The Fallout series has been at the top of my list of favorite franchises for a number of years. I put 200+ hours into both Fallout 3 and Fallout: New Vegas and I’ve played the original games through multiple times. You could say that it was predetermined that I would champion Fallout 4 as the must have game of 2015. And you wouldn’t be far off.
I came into The Commonwealth expecting to love every second of my time there. After all, the gunplay is vastly improved, the setting is interesting to me (loved seeing what they did with Fenway), and I was more than intrigued by the new crafting system seen in both your equipment and your settlements. Heck, I put 200+ hours into this game (platinumed it even) and couldn’t help but ask myself, “is that it?”
You see, in a lot of ways, my time with Fallout 4 is perfectly summed up by looking at one of the main antagonists in story, the Synths. Synths are faster, stronger, smarter, and less likely to die from radiation poisoning than their human counterparts. However, as machines, they don’t have the soul that makes human beings human. In almost every sense of the word, they’re perfect, but, even then, they can’t hold a candle to the real thing.
And that’s how I feel about Fallout 4. For all intents and purposes, Fallout 4 is “better” than Fallout 3 or New Vegas. The “gamey” segments of the game take a massive step forward. Playing without V.A.T.S. is finally possible because the guns actually control decently well. The crafting system is deep, if clunky, and gives adventurers something to do when they get bored of exploring The Commonwealth. Speaking of The Commonwealth, it’s absolutely chock full of things to do. The density and scale of Boston are well represented here and put the relatively sparse Capital Wasteland and New Vegas to shame. There aren’t any boring subway tunnels or desolate deserts to explore here.
But, even with all of those buildings and environments to explore, Fallout 4 feels empty. At first, exploration feels great because there’s so much of it. But then you’ll hit your 20th named area, walk inside, look around, and realize that there’s nothing interesting here. The modern Fallout series has always struggled to tell a compelling main narrative; it’s the side stories and little moments out in the wastes that bring the game to life and give it character. And, in Fallout 4, there’s almost none of that.
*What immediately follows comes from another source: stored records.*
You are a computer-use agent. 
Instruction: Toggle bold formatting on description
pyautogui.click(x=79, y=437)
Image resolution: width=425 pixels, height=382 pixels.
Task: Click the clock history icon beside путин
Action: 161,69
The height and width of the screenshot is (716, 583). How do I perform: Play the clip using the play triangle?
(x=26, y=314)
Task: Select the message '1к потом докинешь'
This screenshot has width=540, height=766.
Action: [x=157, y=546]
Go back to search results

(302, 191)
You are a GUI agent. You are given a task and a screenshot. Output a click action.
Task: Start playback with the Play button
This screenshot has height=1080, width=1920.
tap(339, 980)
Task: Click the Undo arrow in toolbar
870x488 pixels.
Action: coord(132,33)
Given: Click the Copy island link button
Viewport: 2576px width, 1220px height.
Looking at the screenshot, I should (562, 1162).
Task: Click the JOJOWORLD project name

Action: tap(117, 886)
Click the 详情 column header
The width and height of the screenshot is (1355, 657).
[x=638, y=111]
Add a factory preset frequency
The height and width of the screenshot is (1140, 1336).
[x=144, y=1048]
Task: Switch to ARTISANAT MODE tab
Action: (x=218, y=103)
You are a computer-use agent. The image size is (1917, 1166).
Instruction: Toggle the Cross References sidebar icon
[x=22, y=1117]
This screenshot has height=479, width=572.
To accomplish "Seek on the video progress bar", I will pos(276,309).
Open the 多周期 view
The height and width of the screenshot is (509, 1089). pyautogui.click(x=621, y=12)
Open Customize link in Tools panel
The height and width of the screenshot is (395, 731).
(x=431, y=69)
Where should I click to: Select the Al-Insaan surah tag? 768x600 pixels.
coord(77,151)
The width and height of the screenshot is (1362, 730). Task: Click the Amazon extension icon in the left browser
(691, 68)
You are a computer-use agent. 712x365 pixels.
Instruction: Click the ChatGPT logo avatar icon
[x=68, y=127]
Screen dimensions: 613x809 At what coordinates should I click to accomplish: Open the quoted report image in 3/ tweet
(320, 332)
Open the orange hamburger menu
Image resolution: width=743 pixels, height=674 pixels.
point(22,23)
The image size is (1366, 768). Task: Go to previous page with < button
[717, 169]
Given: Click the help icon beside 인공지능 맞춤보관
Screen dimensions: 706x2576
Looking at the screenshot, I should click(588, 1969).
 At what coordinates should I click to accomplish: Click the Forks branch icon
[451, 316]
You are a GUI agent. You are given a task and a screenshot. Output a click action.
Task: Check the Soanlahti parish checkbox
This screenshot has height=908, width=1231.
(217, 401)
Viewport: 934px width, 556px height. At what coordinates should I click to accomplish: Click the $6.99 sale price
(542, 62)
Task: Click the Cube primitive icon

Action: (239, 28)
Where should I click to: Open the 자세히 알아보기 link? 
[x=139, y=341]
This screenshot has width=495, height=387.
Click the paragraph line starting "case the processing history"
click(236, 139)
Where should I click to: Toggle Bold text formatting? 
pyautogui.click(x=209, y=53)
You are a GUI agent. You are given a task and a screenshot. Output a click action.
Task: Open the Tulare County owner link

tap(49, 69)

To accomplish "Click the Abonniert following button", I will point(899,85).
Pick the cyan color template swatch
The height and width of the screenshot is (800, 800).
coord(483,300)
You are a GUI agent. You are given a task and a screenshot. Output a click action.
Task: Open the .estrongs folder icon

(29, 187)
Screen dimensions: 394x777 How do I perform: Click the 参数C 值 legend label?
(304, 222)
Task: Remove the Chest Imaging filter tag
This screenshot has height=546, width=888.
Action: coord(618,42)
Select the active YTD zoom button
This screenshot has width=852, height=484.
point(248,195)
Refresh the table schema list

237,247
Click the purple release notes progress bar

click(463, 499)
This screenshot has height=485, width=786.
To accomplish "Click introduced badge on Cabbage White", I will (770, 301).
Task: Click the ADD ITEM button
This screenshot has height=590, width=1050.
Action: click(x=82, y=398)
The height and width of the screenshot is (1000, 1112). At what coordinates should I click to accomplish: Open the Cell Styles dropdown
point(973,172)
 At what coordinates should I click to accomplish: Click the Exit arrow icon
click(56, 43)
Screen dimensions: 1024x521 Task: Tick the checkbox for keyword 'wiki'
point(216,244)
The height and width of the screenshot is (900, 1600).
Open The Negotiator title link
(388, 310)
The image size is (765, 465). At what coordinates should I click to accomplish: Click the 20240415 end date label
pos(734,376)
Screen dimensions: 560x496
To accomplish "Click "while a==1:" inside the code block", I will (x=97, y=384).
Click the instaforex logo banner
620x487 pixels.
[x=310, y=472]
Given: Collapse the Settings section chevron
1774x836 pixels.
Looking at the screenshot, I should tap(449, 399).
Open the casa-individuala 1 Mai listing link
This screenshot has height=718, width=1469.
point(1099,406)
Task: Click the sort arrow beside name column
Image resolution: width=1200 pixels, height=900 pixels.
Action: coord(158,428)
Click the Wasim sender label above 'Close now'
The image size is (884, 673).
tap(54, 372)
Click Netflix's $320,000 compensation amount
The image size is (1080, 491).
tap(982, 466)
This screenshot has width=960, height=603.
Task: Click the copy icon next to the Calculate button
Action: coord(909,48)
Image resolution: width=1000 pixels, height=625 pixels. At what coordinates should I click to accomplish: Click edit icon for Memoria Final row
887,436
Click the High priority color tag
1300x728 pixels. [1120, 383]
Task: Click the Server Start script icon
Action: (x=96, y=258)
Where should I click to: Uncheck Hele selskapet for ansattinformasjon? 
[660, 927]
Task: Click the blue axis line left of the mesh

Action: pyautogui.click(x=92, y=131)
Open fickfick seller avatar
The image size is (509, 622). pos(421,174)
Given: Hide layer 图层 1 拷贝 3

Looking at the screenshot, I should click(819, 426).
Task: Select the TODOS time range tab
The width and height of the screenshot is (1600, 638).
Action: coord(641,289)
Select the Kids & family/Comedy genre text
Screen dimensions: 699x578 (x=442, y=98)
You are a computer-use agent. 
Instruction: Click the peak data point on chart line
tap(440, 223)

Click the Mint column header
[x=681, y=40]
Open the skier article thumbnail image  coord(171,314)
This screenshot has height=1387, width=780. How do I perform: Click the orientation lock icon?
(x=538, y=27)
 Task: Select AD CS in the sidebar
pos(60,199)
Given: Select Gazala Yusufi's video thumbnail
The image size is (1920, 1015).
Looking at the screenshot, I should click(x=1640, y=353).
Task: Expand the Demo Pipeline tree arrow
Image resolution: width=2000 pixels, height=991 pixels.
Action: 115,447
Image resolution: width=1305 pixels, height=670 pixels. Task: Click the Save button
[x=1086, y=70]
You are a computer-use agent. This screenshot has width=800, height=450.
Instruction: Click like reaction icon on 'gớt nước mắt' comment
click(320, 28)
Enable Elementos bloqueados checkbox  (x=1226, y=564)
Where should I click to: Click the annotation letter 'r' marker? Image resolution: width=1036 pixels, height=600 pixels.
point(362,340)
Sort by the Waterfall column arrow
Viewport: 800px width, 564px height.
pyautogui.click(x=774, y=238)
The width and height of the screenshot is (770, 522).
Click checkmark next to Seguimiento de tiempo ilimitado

There’s an image floating around that compares the quests offered in Fallout 4 to those in Skyrim that I’ll link here: https://imgur.com/a/Mvc3i. As you can see, the number of quests has gone down significantly and, as someone who’s done most of them, quite a few of those are repeatable and offer little to no story development. The most interesting quests in Fallout 4 are, undoubtedly, the companion quests. Unlike the majority of the game, your companions are actual characters with backstories and more than three lines of dialogue. Unfortunately, there are only four of those, which means the nine other companions are largely left out to dry. That doesn’t necessarily mean those companions aren’t worth picking up, it just means their impact is minimal.
Even putting the actual quests and narrative aside, the world feels like a barren wasteland, and not in a good way. In past Fallout games, the world felt lived in, there were people in the most random locations that made the wastes feel like a real place. This isn’t the case in Fallout 4. There are no memorable locations that aren’t included in the main storyline. You won’t find a Republic of Dave or a Gang of Granies. Those kind of fun, one-off experiences are no longer present in this world and that takes the magic out of what made Fallout such a popular series for me.
Even still, it’s hard to find much else to fault in this game (aside from the many bugs that are synonymous with Bethesda open-world games). In many ways, it is the best video game in the modern line of Fallout titles. However, it goes so far away from the essence of what Fallout is, that it’s hard for me to recommend even after spending 200 hours mostly enjoying myself. That’s why this isn’t a real review of the game. That would be me praising the game for the vast majority of the post and then mentioning in a few paragraphs how badly it fails at capturing the Fallout spirit. Instead, I think it’s important to simply focus on why this game isn’t what Fallout fans like myself are looking.
Should you play this game? NO, NOT REALLY
Scoring this game would be near impossible for me. It’s difficult to separate my expectations for a Fallout game from what I look for when trying to critically look at a video game. Maybe that makes me a poor reviewer; however, I think it’s important for a franchise as big as this one to, at least somewhat, cater to their fans. This entry goes against the main thing I would consider crucial to a modern day Fallout game; a wasteland filled with interesting characters who all have stories to tell.
Fallout 4 is bigger, stronger, faster, and possibly better than the games that came before it. But, much like a synth replacing a loved family member, it lacks the soul that made the series special and, no matter how polished and seemingly perfect the replication is, it will never have the same impact of the thing it replaced.